Bikes elétricas em Vitória: crescimento expõe falhas na infraestrutura urbana
O aumento do uso de bicicletas elétricas e outros veículos autopropelidos tem transformado a mobilidade urbana em Vitória. No entanto, esse avanço não tem sido acompanhado por investimentos proporcionais em infraestrutura, o que vem intensificando conflitos entre pedestres, ciclistas e usuários desses novos modais.
Com mais pessoas adotando alternativas sustentáveis para se deslocar, a capital capixaba enfrenta um desafio crescente: adaptar o espaço urbano a uma nova realidade. Em diversas regiões da cidade, é comum observar disputas por espaço em calçadas estreitas e ciclovias desconectadas, evidenciando a falta de planejamento integrado.
Para o arquiteto e urbanista Murillo Paoli, o debate público ainda está focado no lugar errado. Segundo ele, limitar a discussão à regulamentação ou ao comportamento dos usuários é tratar apenas os efeitos do problema. “Vitória ainda planeja sua mobilidade priorizando carros, enquanto pedestres, ciclistas e usuários de mobilidade elétrica acabam disputando espaços inadequados”, afirma.
De acordo com o especialista, grande parte da infraestrutura cicloviária da cidade foi concebida com base na lógica viária tradicional, voltada para veículos automotores. Isso resulta em ciclovias afastadas do cotidiano urbano, frequentemente localizadas em canteiros centrais de avenidas e distantes de áreas com comércio e serviços.

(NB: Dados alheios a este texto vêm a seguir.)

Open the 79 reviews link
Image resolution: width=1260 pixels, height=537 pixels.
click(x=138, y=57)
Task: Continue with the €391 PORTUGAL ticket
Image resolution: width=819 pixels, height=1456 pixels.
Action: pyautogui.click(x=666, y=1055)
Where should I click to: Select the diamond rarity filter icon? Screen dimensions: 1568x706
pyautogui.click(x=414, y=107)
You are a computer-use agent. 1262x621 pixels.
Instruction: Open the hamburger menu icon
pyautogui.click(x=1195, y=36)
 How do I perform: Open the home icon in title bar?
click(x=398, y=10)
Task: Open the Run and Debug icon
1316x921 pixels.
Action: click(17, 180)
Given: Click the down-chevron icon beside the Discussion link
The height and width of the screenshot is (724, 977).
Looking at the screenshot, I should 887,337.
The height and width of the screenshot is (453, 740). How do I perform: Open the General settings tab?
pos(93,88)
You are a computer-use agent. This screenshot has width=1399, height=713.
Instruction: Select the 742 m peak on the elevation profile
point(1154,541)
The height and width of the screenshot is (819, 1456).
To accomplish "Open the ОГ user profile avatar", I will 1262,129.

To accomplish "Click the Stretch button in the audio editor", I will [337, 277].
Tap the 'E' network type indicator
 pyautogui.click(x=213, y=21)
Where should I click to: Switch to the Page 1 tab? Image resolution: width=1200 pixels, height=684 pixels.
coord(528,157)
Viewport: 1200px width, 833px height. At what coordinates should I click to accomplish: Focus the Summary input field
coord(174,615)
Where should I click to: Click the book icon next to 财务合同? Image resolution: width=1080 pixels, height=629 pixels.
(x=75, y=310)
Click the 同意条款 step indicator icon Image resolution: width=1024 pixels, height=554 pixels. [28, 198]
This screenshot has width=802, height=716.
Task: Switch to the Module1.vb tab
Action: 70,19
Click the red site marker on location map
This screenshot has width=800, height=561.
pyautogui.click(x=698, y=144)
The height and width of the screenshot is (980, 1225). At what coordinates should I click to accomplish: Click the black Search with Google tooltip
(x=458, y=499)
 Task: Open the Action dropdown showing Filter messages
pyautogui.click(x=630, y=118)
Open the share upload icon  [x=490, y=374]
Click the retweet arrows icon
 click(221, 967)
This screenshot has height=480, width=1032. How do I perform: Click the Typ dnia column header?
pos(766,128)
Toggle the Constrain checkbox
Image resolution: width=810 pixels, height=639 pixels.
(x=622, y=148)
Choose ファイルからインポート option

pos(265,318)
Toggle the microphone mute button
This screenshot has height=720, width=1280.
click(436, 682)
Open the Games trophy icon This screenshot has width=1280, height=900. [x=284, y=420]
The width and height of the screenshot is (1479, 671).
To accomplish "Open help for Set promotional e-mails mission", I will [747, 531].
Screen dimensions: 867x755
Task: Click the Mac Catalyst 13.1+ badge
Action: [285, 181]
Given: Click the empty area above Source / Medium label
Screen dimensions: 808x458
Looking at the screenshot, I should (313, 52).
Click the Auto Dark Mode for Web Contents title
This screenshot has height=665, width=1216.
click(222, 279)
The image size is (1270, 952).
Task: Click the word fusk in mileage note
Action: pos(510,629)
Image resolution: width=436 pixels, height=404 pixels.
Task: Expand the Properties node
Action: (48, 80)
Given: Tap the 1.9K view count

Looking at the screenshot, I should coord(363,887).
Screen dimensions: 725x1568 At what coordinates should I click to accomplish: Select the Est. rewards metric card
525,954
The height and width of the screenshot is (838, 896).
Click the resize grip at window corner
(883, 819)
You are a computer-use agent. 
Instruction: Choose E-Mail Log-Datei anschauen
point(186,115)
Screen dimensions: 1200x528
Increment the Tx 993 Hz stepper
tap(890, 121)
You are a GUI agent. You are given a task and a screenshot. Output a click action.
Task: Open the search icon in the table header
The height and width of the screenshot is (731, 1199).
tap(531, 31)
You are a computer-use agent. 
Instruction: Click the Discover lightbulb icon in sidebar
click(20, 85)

Problemas de integração são visíveis em pontos estratégicos da capital. Na região de Camburi, por exemplo, intervenções viárias recentes reorganizaram o fluxo de automóveis, mas não garantiram a conexão adequada com ciclovias já existentes. Já na Avenida Leitão da Silva, travessias extensas e tempos reduzidos de semáforo aumentam os riscos para pedestres e ciclistas, especialmente idosos.
A situação é ainda mais simbólica em áreas institucionais. Nas imediações da Prefeitura e da Câmara Municipal, faltam calçadas adequadas e estruturas cicloviárias eficientes. “Os próprios centros de poder da cidade não oferecem acessibilidade para quem caminha ou pedala”, destaca Paoli.
Para ele, a solução passa por uma mudança de paradigma no planejamento urbano. “Calçadas precisam ser amplas e contínuas, e as ciclovias devem estar conectadas à vida da cidade. Mobilidade não é apenas velocidade, mas convivência e segurança”, defende.
Com distâncias curtas e uma área urbana compacta, Vitória reúne características que poderiam torná-la referência em mobilidade ativa e elétrica. No entanto, o avanço depende de decisões estratégicas que priorizem o uso equilibrado do espaço público e promovam uma cidade mais acessível, segura e sustentável para todos.